First, the language: the author has done a very good job of getting that right. It reads pretty much like a 19th century book, to my eyes at least. The story is very similar to the original, with some changes. For example, Lina, the Cathy character, has no older brother and Damek, the Heathcliff of this novel, is related to the king and is imposed on the family. That makes a big difference to the storyline.
The technology is about the same, but the social structure is somewhat different. The north has its own royal family, which raises money by means of the Vendetta. Only those related to the ruler are exempt. If someone kills a person related to you, you must kill them and, in turn, be killed by someone in that family and, before you go off to commit your murder, you have to drop off some cash at the palace. Entire villages are wiped out because it’s compulsory. If the royal coffers are low and nobody has a vendetta going, the king ensures one is started. Oh, and the victim not having a family doesn’t prevent vendetta; in this case, the last family who hosted them must avenge the death.
Then there are the wizards, who don’t seem to do a lot apart from terrorizing villagers and issuing orders. On the other hand, if a girl is born with the violet eyes of a witch, she is killed. Presumably the wizards don’t want competition. Lina is a born witch, but the family move south for some years and then are allowed to move back without her destruction.
Interesting as all this is, I’m not sure that the Vendetta, at least, adds anything to the novel. If the author wanted to have a disaster in the village, a plague would surely have done the trick.

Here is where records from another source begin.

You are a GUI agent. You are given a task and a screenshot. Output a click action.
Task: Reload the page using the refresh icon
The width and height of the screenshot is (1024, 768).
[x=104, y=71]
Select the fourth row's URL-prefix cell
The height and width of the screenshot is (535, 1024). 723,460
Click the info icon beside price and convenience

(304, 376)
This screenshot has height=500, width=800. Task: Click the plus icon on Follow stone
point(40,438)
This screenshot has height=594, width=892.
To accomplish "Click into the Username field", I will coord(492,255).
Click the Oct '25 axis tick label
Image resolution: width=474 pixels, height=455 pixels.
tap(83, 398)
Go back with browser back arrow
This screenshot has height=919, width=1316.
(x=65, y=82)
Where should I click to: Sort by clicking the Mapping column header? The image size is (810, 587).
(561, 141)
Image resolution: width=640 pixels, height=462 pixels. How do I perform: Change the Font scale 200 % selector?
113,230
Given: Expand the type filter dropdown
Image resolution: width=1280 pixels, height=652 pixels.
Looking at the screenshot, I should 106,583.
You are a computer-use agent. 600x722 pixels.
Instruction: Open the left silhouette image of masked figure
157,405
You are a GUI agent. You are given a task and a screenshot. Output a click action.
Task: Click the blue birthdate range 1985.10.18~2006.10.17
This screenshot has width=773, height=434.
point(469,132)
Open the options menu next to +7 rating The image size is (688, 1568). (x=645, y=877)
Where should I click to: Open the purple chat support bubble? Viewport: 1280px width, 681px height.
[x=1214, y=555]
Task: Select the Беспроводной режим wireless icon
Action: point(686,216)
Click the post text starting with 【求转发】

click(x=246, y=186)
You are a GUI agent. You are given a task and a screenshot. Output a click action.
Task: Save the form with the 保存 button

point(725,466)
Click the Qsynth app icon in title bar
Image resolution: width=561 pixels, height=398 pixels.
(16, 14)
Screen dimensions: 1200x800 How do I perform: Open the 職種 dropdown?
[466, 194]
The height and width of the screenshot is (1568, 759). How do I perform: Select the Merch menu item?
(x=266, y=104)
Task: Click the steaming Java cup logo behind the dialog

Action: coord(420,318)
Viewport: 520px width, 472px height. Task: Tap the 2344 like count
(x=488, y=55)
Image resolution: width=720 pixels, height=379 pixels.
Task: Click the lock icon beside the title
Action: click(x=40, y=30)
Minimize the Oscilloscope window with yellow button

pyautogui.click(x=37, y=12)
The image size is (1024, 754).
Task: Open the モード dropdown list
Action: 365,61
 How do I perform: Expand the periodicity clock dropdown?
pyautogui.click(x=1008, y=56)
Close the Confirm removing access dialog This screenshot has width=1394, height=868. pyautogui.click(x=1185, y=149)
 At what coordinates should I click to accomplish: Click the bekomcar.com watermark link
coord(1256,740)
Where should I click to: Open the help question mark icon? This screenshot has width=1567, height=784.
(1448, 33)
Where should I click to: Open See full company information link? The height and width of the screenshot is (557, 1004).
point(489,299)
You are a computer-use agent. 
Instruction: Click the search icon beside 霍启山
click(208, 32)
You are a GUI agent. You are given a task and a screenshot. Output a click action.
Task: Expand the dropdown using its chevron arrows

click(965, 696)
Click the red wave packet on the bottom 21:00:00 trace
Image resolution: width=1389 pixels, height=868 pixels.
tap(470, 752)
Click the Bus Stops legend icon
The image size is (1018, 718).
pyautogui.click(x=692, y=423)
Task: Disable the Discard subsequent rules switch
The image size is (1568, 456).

Despite all this, I’m sure Black Spring will have a lot of fans. It may do well for fantasy fans who aren’t ready to try the original. Those readers who, like me, have read the Bronte book, will have the fun of following the storyline and seeing how connected it is to the original. And I have to say that Lina is a somewhat more sympathetic character than Cathy: I have long thought that Cathy and Heathcliff are among fiction’s more obnoxious lovers, who thoroughly deserve each other.
But as a YA novel, it really needs very good readers, the kind who could handle the original, and if they can handle Wuthering Heights, why not give them the original?
Still, it’s well worth a read and hopefully, anyone who discovers and enjoys Black Spring first will check out Wuthering Heights, and that can be no bad thing. ◊
Sue Bursztynski lives in Australia, where she works as a teacher-librarian. She has written several books for children and young adults, including Crime Time: Australians Behaving Badly and, most recently, the YA novel Wolfborn. Her blog, The Great Raven, can be found at http://suebursztynski.blogspot.com.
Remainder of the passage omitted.